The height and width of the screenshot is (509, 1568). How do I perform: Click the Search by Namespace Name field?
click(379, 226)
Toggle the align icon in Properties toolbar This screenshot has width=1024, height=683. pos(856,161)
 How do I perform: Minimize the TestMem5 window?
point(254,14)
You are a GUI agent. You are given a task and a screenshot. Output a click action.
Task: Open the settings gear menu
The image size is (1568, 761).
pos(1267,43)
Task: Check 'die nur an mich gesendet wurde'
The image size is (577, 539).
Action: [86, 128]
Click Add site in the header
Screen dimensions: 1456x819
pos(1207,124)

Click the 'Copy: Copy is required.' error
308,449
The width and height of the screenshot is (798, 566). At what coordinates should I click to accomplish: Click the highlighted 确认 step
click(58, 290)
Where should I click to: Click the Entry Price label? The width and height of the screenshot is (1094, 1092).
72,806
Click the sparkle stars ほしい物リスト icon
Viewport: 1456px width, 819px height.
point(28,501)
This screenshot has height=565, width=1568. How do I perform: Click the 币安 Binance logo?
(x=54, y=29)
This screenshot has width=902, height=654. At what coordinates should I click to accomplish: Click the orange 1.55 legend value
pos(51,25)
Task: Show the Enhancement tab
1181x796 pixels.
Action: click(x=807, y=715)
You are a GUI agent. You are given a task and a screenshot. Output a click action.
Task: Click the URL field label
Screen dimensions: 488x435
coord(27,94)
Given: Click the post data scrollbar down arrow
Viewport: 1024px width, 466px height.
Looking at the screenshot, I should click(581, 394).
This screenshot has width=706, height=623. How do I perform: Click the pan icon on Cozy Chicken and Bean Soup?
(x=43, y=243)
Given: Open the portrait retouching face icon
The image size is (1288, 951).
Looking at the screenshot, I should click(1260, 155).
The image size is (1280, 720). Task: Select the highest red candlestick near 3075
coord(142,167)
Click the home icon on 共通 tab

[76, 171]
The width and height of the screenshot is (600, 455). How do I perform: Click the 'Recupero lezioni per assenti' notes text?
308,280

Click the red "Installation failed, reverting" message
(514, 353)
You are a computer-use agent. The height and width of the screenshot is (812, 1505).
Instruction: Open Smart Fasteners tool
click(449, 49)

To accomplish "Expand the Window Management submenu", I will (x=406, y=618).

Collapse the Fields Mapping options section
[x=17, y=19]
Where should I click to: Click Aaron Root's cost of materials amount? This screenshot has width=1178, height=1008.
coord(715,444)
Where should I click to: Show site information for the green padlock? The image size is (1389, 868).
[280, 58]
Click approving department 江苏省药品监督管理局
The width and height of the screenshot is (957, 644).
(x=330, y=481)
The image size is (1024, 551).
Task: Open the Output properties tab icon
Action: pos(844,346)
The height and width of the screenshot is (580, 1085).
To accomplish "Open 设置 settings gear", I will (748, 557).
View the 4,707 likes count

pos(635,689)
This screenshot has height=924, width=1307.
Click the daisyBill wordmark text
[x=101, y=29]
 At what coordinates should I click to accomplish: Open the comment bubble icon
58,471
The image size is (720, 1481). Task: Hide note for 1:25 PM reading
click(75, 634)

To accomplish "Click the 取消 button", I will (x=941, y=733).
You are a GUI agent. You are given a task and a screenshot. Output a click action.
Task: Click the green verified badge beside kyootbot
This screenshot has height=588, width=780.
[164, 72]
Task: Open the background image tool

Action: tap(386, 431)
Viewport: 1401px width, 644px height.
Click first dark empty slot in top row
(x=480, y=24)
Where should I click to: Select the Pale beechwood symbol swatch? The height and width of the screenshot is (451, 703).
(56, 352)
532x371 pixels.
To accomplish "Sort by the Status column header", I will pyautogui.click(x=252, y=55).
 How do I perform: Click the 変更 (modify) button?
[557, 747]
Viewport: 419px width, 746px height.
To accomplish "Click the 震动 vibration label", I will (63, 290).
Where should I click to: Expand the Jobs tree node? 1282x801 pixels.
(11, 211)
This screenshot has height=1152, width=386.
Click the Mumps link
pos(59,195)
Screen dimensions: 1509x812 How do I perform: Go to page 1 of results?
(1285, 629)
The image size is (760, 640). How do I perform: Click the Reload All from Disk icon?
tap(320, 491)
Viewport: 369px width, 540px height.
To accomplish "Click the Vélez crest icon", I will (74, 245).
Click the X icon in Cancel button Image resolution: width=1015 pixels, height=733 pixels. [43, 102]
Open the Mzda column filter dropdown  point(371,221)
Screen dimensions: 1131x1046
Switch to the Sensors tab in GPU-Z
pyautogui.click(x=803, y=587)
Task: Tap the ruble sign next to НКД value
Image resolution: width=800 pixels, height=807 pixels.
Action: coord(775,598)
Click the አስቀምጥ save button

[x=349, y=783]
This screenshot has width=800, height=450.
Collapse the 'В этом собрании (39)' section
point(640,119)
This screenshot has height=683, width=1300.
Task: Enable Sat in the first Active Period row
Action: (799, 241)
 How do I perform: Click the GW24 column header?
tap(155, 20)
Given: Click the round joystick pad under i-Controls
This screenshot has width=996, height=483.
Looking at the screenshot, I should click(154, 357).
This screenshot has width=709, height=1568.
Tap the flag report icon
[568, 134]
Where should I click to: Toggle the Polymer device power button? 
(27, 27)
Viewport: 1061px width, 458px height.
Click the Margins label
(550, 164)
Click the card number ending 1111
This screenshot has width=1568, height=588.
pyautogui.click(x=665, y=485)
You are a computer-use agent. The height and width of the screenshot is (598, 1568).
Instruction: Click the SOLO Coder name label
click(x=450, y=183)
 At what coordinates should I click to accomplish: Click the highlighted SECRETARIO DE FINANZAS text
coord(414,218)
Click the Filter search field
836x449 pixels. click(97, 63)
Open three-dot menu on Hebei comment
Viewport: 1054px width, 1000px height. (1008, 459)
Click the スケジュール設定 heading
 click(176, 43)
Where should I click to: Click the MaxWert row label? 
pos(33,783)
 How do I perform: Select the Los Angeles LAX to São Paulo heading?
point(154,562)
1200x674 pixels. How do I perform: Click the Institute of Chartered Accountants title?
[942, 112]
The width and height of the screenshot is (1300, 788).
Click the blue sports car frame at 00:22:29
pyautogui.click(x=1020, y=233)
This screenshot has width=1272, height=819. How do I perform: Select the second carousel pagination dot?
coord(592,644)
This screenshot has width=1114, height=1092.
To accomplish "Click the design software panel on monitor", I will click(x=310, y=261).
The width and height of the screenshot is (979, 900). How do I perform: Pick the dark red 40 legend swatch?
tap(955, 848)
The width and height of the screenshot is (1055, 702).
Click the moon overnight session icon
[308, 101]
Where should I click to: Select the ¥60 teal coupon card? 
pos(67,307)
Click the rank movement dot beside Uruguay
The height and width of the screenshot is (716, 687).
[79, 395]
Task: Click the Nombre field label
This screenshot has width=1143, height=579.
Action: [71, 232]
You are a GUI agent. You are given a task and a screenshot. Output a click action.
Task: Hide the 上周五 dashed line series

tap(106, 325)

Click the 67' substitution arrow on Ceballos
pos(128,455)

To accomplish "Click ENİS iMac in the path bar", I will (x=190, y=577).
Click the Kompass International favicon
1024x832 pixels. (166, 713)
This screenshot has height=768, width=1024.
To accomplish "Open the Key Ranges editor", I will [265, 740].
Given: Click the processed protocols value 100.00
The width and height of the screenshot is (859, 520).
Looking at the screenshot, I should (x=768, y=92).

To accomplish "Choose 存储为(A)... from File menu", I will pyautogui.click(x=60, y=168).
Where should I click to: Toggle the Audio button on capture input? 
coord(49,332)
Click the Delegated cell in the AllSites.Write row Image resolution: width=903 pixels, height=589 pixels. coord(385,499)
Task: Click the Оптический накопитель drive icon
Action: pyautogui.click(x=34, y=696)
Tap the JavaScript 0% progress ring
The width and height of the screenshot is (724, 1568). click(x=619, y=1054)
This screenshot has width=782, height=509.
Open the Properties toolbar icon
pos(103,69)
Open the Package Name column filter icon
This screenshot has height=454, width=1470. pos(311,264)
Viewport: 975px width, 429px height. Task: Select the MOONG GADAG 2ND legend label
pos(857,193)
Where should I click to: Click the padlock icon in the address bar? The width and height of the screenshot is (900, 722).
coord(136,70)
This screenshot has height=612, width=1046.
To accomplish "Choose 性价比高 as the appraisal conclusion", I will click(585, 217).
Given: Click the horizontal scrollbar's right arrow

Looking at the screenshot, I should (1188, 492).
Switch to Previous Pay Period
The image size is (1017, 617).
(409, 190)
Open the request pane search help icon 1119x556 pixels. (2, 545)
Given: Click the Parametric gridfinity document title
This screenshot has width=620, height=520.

■ **Problem details**:
A complete answer lists each line of the data that holds the word "computer".

■ **Solution for this problem**:
You are a computer-use agent. The height and width of the screenshot is (812, 1505).
You are a computer-use agent. The height and width of the screenshot is (598, 1568).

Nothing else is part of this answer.